--- SHORT EXERCISE 1 ---
In the worked solution, what happens to the cosine components of the tension?
--- SHORT EXERCISE 2 ---
Retype the part of the worked solution that begins at the words "If $T$ be the" and stops after "equal and opposite.".

* START EXCERPTED PASSAGE *

Given that, the length of wire $=L$
Current passing through ring $=I$
Let $R$ be the radius of ring.
Then, $2 \pi R=L$
$$
R=\frac{L}{2 \pi}...(i)
$$
Consider an element of ring $A B$ which subtends an angle $\Delta \theta$ at the centre $O$,
such that, $A B=\Delta l=R \Delta \theta$...(ii)
If $T$ be the tension at point $P$ as shown in figure.



We know that, force acting on element $A B$ in uniform magnetic field,
$$
F=I B \Delta l
$$
... (iii) (radially outward)
By resolving tension into sine and cosine components $T \cos \frac{\Delta \theta}{2}$ is acting equal and opposite.
So, it is cancelled.


But sum of sine component is equal and opposite to $F$.
$\therefore$ At equilibrium, we get
$$
2 T \sin \frac{\Delta \theta}{2}=F
$$
As $\frac{\Delta \theta}{2}$ is very small angle, so, $\sin \frac{\Delta \theta}{2}=\frac{\Delta \theta}{2}$
By substituting the values, we get
$$
\begin{aligned}
2 T \frac{\Delta \theta}{2} & =I B \Delta l \Rightarrow T \Delta \theta=I B R \Delta \theta \\
T & =I B R...(i)
\end{aligned}
$$
Using Eqs. (i) and (iv), we get
$$
T=I B L / 2 \pi
$$

* END EXCERPTED PASSAGE *
* START MATERIAL *

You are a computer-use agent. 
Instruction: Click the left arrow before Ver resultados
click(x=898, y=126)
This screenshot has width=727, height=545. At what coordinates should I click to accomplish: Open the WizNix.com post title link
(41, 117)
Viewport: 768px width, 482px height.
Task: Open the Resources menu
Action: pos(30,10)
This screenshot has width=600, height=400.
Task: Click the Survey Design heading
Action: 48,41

* END MATERIAL *
* START MATERIAL *

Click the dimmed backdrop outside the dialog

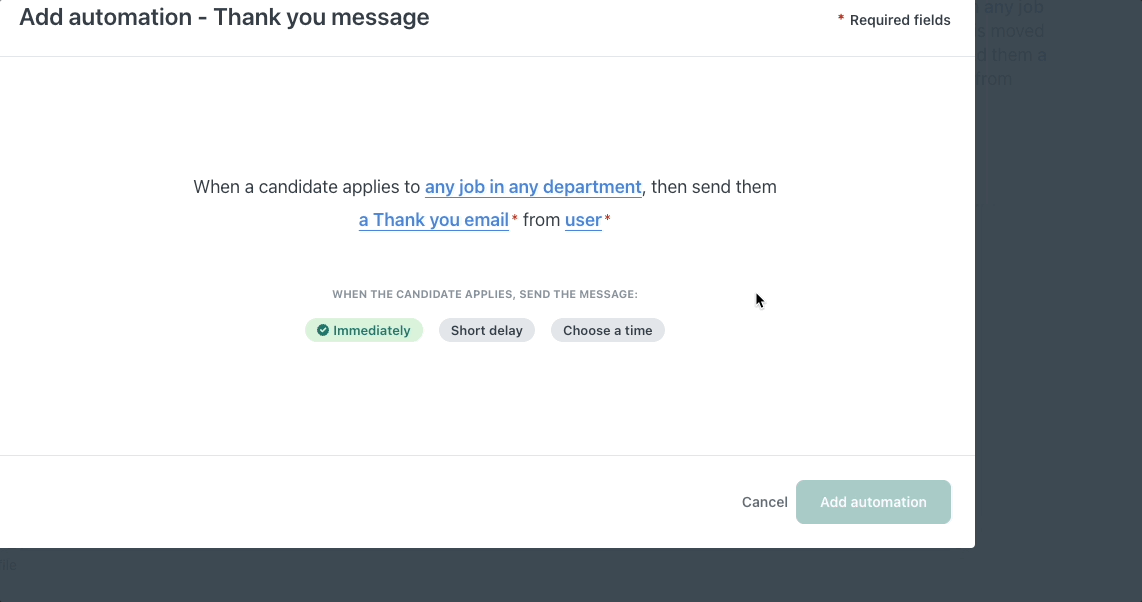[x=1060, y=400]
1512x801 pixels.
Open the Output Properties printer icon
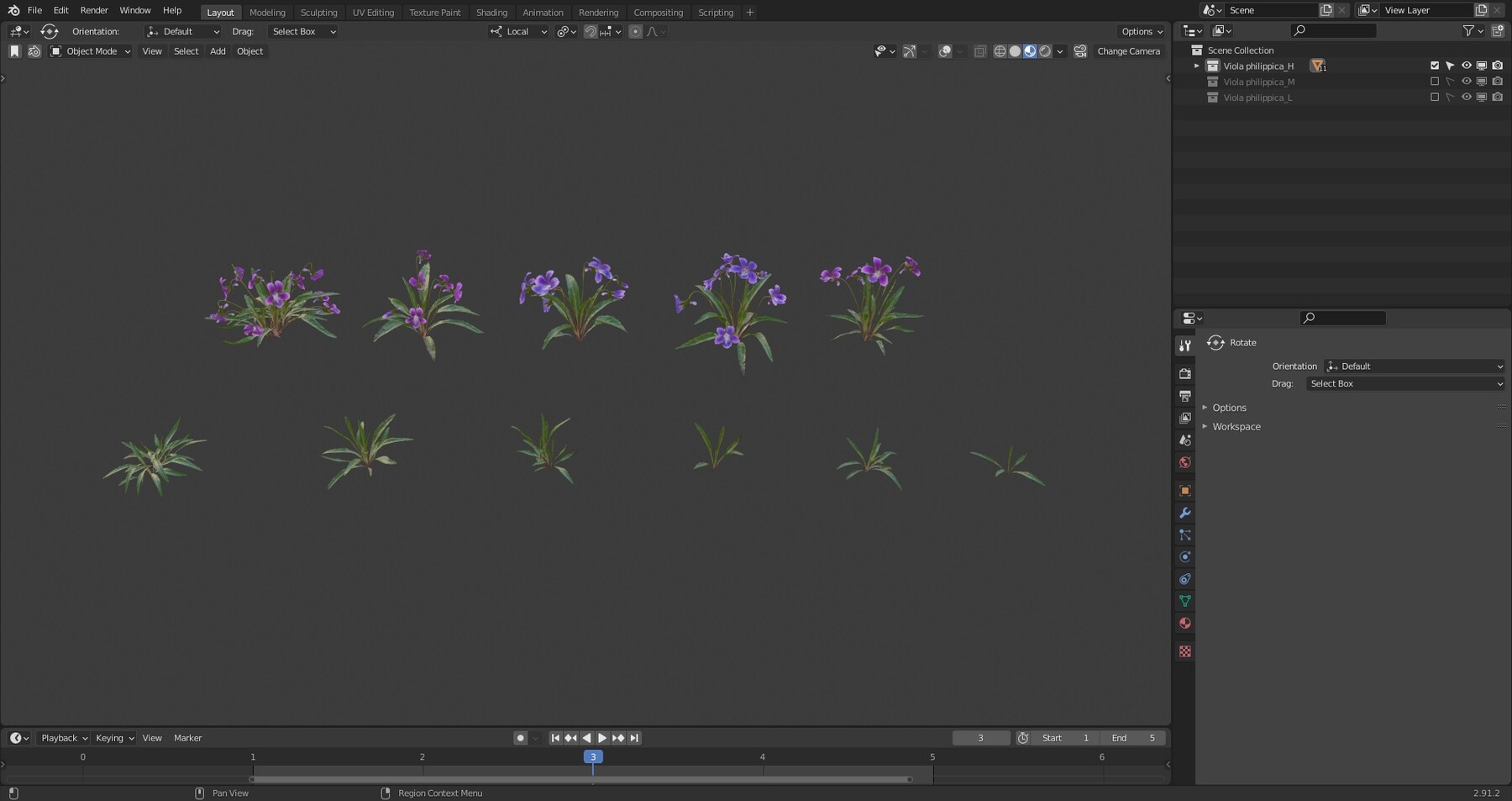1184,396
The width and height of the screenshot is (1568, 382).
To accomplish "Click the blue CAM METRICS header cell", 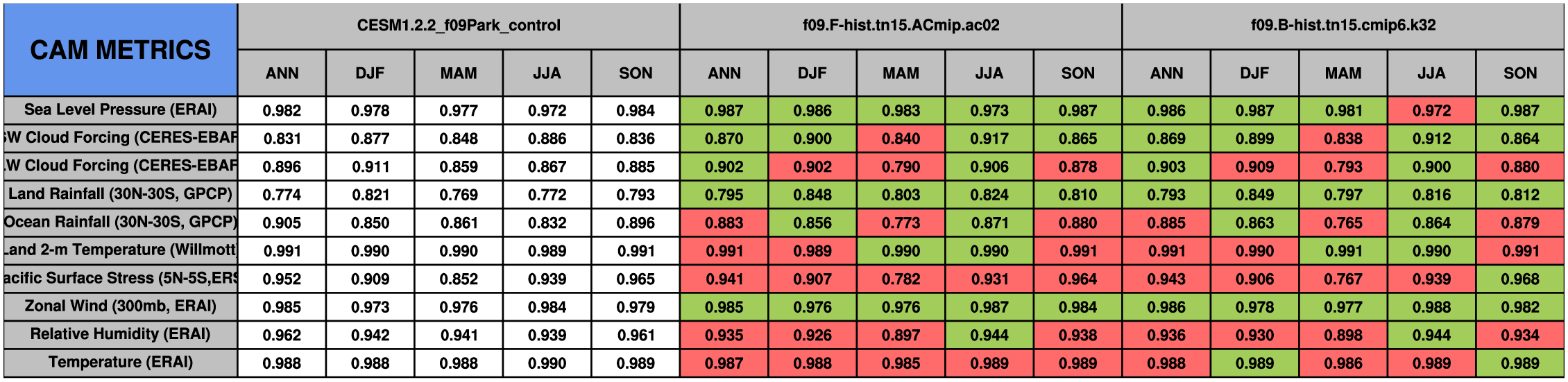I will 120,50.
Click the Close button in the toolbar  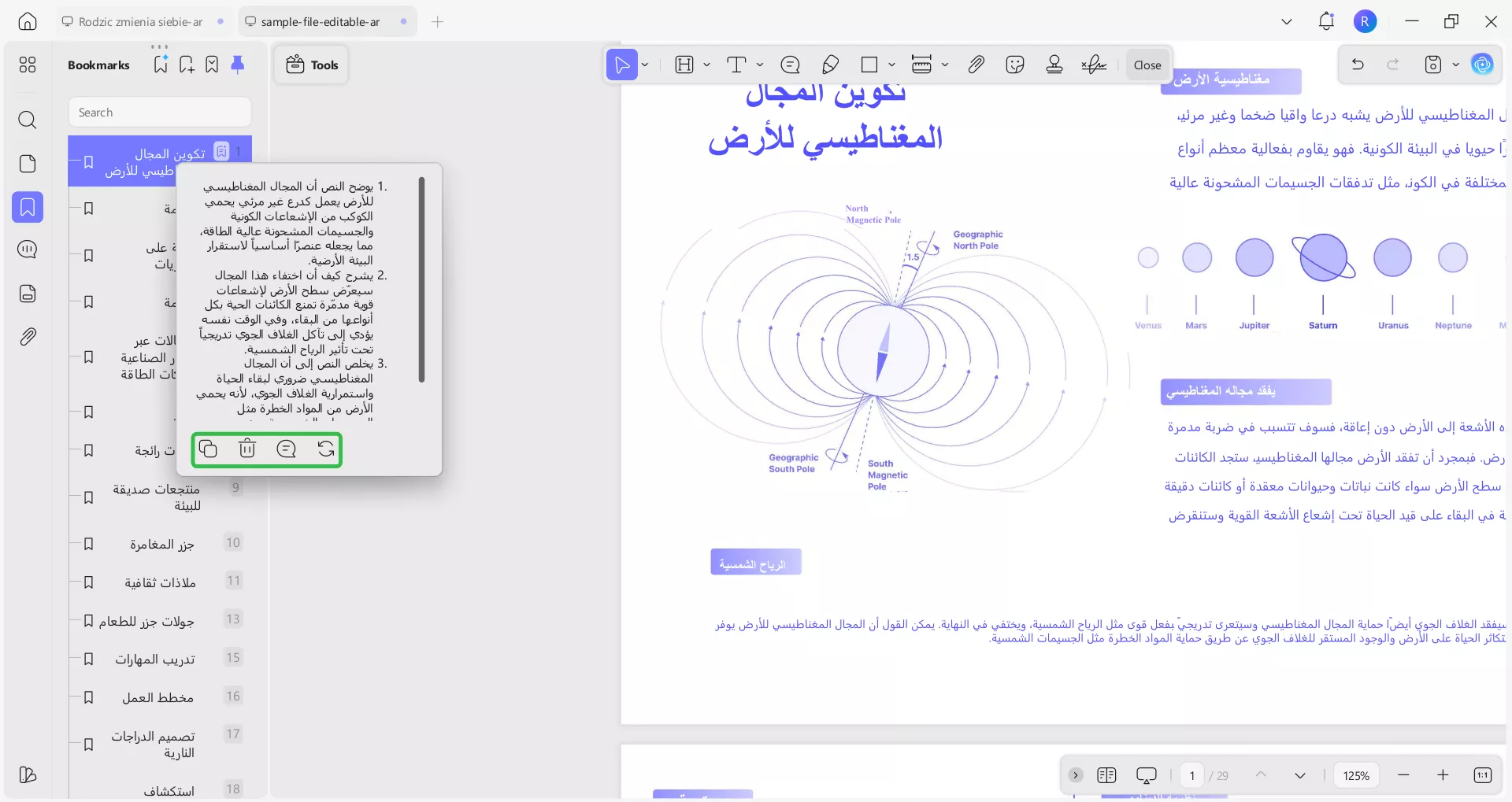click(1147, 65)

* END MATERIAL *

--- WORKED ANSWER 1 ---
They act equal and opposite, so they cancel out.

--- WORKED ANSWER 2 ---
If $T$ be the tension at point $P$ as shown in figure.



We know that, force acting on element $A B$ in uniform magnetic field,
$$
F=I B \Delta l
$$
... (iii) (radially outward)
By resolving tension into sine and cosine components $T \cos \frac{\Delta \theta}{2}$ is acting equal and opposite.